Saturday, October 8, 2011

50/50 Film Review

     I just saw the film 50/50 tonight and it was amazing.
     It is one of the best films I've seen in theatres in a while, and probably the only movie I've seen in 2011 so far that I genuinely loved. Other than Harry Potter, I haven't really left a theatre thinking "I'd watch that again," or, even crazier in this day and age, "I'd buy that." It was awesome. I laughed, I cried. It had everything: tragedy, friendship, family issues, romance. Everything a good film needs (plus super attractive, famous, and talented people in every role.)
     Joseph Gordon-Levitt was perfect in the starring role. He's a great actor and can say more with his face than words, which was excellent for the character of Adam - a young person recently diagnosed with cancer who doesn't feel like sharing too many emotions.
     Seth Rogen co-stars as Adam's best friend Kyle. Kyle tries to support Adam while simultaneously using his cancer to help them pick up girls. I've always been a fan of Rogen's and thought he stole the spotlight in all of his scenes, but for people who don't like him, give the film a chance. This is his best role yet, probably because it hits so close to home. (His friend Will Reiser wrote the semi-autobiographical script and Rogen helped produce it and stars as a version of himself.)

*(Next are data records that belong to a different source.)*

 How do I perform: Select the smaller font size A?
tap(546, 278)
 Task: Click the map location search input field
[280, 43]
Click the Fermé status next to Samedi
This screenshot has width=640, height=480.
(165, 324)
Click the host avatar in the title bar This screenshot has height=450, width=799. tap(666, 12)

     Anjelica Huston is Adam's mom, and as my boyfriend said, she is "the mom" in movies. She does a good job of playing the worrywart, overprotective mom but really shines in one particular scene, just before Adam goes into surgery, when the anaesthetologist tries to rush Adam off and Huston gives him an icy stare, says "can you. give us a moment. please." and continues to hug her son. It was so sweet and caring. I cried.
     Bryce Dallas Howard and Anna Kendrick play roles that could  have been completely 2-dimensional (the bitchy girlfriend the audience hates, and the cute sweet girl you wish could be Adam's girlfriend, respectively), especially since they were written by a man, but I thought the film did a great job of showing all perspectives in the story. Nothing was black and white. Emotions were complicated, and it wasn't so simplistic that we could just hate the bitchy girlfriend. Reiser actually evoked empathy for her, and it wasn't enough to just have Adam fall for Kendrick's character. The film built it up slowly and their relationship wasn't really the point of the movie, anyways.

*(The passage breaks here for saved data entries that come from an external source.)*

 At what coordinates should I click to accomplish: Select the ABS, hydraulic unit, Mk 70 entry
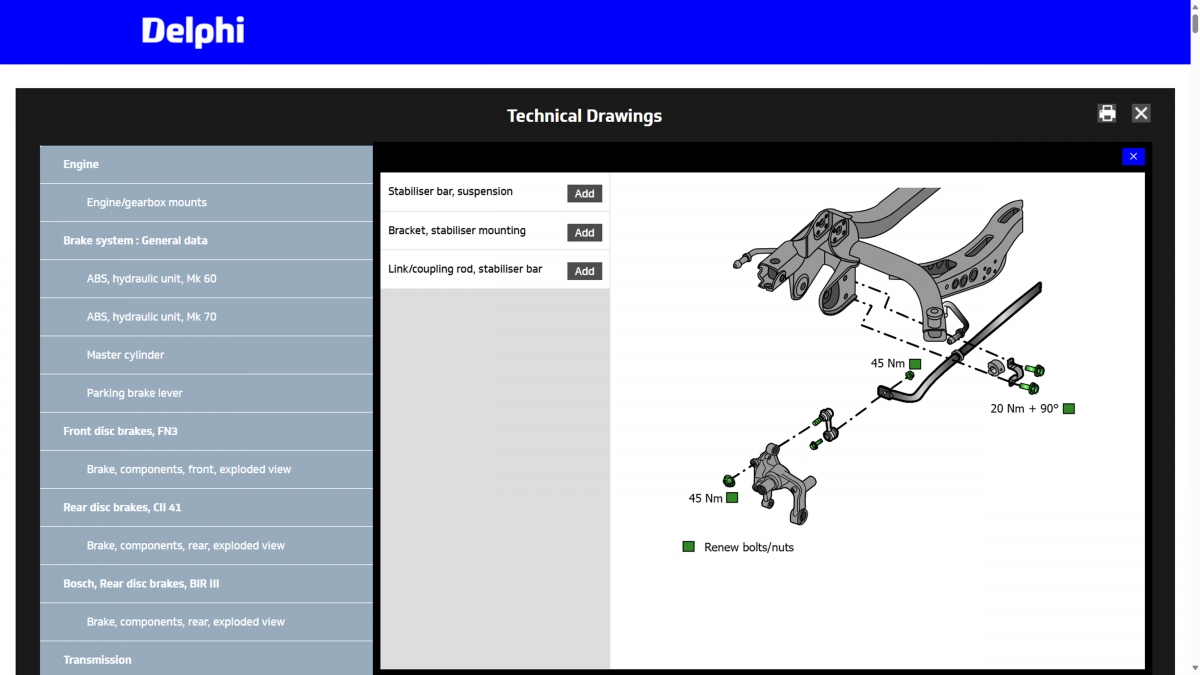point(206,316)
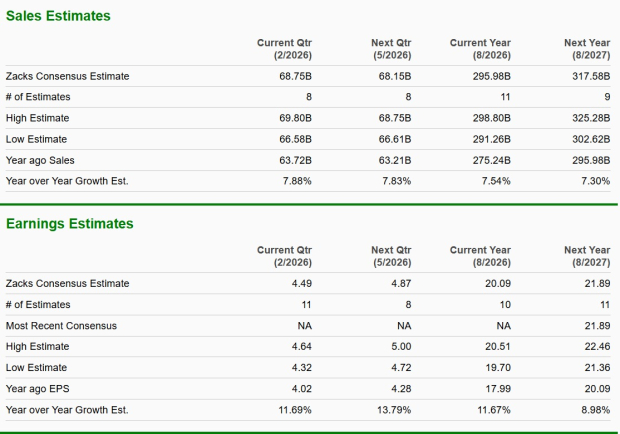Click the low sales estimate 66.58B
This screenshot has width=620, height=434.
point(295,139)
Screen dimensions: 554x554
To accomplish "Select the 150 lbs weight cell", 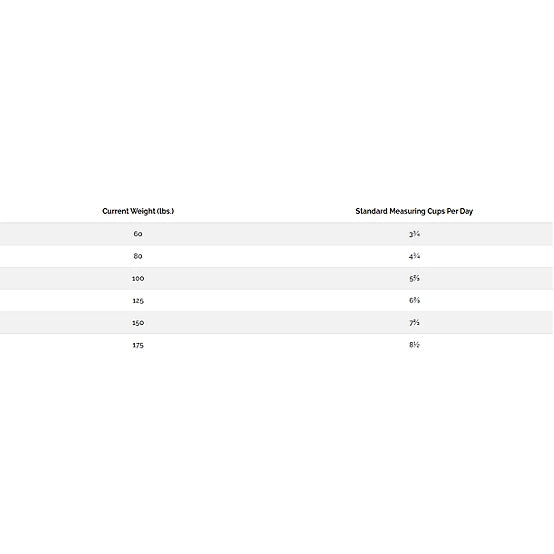I will point(138,323).
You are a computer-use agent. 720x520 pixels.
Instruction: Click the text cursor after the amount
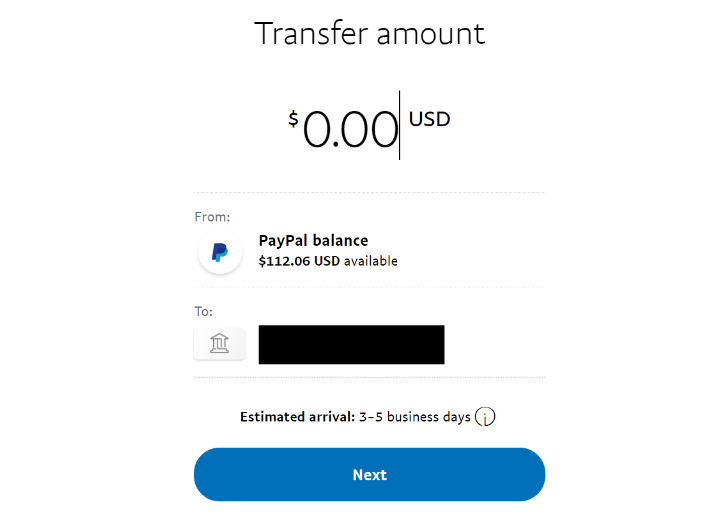(x=400, y=125)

     That's what makes the movie great. Even though it could have been formulaic and contrived (a bro-comedy, a rom com, a family drama, and inspirational story) it doesn't slide into any of those categories easily, and that's because there is nothing else really like it. I forget the source so I can't find it online and will therefore misquote it, but I read an interview with Rogen and Reiser and Rogen said that when Will was diagnosed with cancer, they were looking for a movie to compare his situation to and there wasn't one, so they made one.
     The movie had a good mix of quiet and loud, laughter and tears, vulgarity and tenderness. It was perfectly cast, the score was great, and it was a very pretty film. The actors are pretty, the setting is pretty, the clothes were nice. It has all the makings of a Hollywood blockbuster, but 1.) it has actual substance, 2.) it has a topic everyone can relate to, because cancer touches all our lives and 3.) it doesn't take itself too seriously. People say laughter is the best medicine and 50/50 isn't afraid to, as the reviews are saying, "laugh at cancer."

I don't have a rating system. I'll give it 5 pot-filled macaroons out of 5.
Go see it. It's awesome. You will be able to relate to it. It will be just what you need.